Print every line of the listing below, starting with the line that holds "Toggle repeat mode" and going on through the line that holds "You are a computer-use agent. Image", both included, and print nothing else.

---+---

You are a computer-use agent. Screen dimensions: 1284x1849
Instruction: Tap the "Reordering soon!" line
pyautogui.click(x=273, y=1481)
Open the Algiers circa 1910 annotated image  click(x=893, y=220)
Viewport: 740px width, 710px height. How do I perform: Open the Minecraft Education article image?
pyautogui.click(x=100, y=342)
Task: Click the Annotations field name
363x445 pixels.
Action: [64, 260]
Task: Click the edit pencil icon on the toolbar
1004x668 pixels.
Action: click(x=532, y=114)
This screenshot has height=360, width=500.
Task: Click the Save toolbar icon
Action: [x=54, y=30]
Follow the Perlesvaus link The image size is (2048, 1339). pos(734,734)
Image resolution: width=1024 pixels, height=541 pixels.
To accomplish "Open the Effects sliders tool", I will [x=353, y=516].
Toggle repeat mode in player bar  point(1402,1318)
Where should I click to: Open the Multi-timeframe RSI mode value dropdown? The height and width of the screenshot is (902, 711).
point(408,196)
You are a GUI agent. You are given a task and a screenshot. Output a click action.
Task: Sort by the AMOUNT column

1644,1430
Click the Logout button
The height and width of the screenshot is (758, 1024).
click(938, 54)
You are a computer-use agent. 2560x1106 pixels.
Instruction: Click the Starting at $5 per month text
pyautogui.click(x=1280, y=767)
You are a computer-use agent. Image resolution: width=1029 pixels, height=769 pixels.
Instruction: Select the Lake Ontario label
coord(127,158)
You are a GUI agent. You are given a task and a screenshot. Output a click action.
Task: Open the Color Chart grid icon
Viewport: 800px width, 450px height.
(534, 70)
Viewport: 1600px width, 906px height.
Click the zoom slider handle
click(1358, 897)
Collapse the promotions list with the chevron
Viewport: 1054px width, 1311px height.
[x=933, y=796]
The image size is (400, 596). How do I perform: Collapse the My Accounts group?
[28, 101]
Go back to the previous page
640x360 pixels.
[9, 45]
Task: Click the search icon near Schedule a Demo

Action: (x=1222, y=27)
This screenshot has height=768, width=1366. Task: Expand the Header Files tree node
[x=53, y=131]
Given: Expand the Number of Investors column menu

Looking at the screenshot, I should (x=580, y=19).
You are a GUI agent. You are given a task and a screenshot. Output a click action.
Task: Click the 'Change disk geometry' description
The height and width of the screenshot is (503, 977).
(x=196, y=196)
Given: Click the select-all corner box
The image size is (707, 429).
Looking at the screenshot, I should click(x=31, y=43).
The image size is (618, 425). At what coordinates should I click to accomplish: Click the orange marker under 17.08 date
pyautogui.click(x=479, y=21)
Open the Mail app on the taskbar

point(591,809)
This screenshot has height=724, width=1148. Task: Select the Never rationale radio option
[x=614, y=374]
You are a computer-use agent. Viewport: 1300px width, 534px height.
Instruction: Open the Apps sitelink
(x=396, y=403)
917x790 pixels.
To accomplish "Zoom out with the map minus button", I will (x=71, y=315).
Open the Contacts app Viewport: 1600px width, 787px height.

---+---

» TASK OUTPUT:
Toggle repeat mode in player bar  point(1402,1318)
Where should I click to: Open the Multi-timeframe RSI mode value dropdown? The height and width of the screenshot is (902, 711).
point(408,196)
You are a GUI agent. You are given a task and a screenshot. Output a click action.
Task: Sort by the AMOUNT column

1644,1430
Click the Logout button
The height and width of the screenshot is (758, 1024).
click(938, 54)
You are a computer-use agent. 2560x1106 pixels.
Instruction: Click the Starting at $5 per month text
pyautogui.click(x=1280, y=767)
You are a computer-use agent. Image resolution: width=1029 pixels, height=769 pixels.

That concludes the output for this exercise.